More on Lichtenstein and Sources

UPDATE: new link posted below to David Barsalou's Lichtenstein source panel site.

Today I had ten minutes to kill in a bookstore, and on the heels of the other day's post (immediately below this one) about Roberta Smith's breathless (and somewhat thoughtless) response to a Roy Lichtenstein show at Gagosian, I came across a Taschen book on Lichtenstein. I picked it up to review the treatment of sources. 

Amid the prose and reproductions, I found one small thumbnail (in black and white, of course, despite the color reproductions throughout) of a source panel for Takka Takka, a painting from 1962. The comic source is substantially the same, with certain simplifications and adjustment of the text panel. 

There is reference to the source panel in the essay, but there is no effort invested whatsoever in identifying where it appeared, who would have published it, or who the cartoonist was who produced it in the first place. It was as if the image had been dug up like a hunk of coal--a natural occurrence, not a cultural one. It was identified as a "comic." 

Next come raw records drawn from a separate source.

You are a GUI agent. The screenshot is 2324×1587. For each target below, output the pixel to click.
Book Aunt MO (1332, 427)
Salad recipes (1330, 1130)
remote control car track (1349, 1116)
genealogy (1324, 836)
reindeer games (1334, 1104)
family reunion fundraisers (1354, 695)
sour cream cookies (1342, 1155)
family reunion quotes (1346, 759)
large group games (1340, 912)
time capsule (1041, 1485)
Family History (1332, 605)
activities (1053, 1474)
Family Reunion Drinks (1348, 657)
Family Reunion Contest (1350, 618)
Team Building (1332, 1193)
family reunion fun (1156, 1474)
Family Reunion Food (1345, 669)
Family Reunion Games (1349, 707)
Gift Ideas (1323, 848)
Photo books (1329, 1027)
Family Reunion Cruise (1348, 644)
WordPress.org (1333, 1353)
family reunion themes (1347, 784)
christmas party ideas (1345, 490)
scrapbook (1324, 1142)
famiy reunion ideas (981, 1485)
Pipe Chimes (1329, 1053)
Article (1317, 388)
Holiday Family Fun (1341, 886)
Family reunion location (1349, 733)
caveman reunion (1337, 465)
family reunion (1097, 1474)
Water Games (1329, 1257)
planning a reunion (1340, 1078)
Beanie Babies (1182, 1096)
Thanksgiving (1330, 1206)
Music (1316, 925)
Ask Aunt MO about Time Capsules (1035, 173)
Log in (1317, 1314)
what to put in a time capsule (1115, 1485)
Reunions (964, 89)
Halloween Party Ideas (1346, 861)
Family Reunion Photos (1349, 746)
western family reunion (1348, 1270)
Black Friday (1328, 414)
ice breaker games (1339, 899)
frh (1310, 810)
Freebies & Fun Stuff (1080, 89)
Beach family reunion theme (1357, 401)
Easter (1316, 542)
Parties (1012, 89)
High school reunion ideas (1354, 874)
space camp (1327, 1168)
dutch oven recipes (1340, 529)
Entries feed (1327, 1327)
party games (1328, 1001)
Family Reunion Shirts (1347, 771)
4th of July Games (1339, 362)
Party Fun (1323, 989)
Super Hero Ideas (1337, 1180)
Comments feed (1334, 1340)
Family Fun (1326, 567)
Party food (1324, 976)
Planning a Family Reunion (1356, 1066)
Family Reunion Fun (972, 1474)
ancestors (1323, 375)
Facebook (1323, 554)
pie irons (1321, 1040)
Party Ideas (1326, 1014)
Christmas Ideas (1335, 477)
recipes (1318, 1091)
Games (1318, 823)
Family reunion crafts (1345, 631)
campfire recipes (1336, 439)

Last year, I collaborated on an exhibition on the illustrator Al Parker which appeared at the Norman Rockwell Museum and also at the Kemper Museum on the campus of Washington University, where I teach. In the latter venue, the Parker show was up at the same time as a show titled Beauty and the Blonde, which aspired to deconstruct the image of the blonde in American culture. It was curated by Catharina Manchanda, and provided the expected cheeky "critiques" courtesy of Mel Ramos, Tom Wesselman, Warhol, and more meaningfully gendered work by Cindy Sherman, Lorna Simpson, and others. Of course Roy made an appearance, withCrying Girl, from 1963. All in all, it was satisfying show, if somewhat predictable. 

The point of the anecdote is this: in the front room of the Blonde show, across from a copiously documented exhibition of midcentury women's magazine work, appeared a group of works from "popular culture," which in this usage seems akin to the above-mentioned coal vein in the Taschen book. Movie posters, calendar pin ups and other illustrated materials were used to set up and play off other works in the first room, particularly a Mel Ramos. Ramos and the artists were credited. But the pin up illustrators, poster designers, illustrators and cartoonists who generated the abundance of material in the room were not. It almost certainly never occurred to anybody to look them up, because ideologically speaking they don't exist as cultural producers. They merely represent the convergence of mass forces on our hero of sensation, l'artiste. For all the progressive noises made by high cultural actors of all sorts, it truly amazes me how dismissive the enterprise can be. We're all for "breaking down boundaries," between, you know, sculpture and painting. 

As a critic and producer, some time ago I consciously chose to reposition myself in the realm of visual culture defined broadly, and sidestep the simultaneously elaborate and narrow problems of art. I'm happy to deal in artifacts and aesthetic attributes, as opposed to aesthetic objects and significantly more segregated cultural precincts.

After I got back from the bookstore, I rooted around some online and discovered, to my deep astonishment, that an art historian named David Barsalou has tracked down more than 140original comic panels that Lichtenstein copied with slight modifications.

Barsalou's flickr page shows the originals with a small copy of Lichtenstein's image inset. For example, we learn that the famed BLAM is a copy of a Russell Heath comic panel from DC Comics All-American Men of War #89, published in February of 1962. The painting was produced in the same year.

Bravo to Barsalou for pursuing this material. A proper accounting of cultural practice would engage Heath and the original comic in a discussion of sorts with Lichtenstein and the painting. The anonymity of the source in art historical contexts should no longer be countenanced; subsequent editions of American Art surveys which feature Lichtenstein's work should also include documentation of the source work when it is known.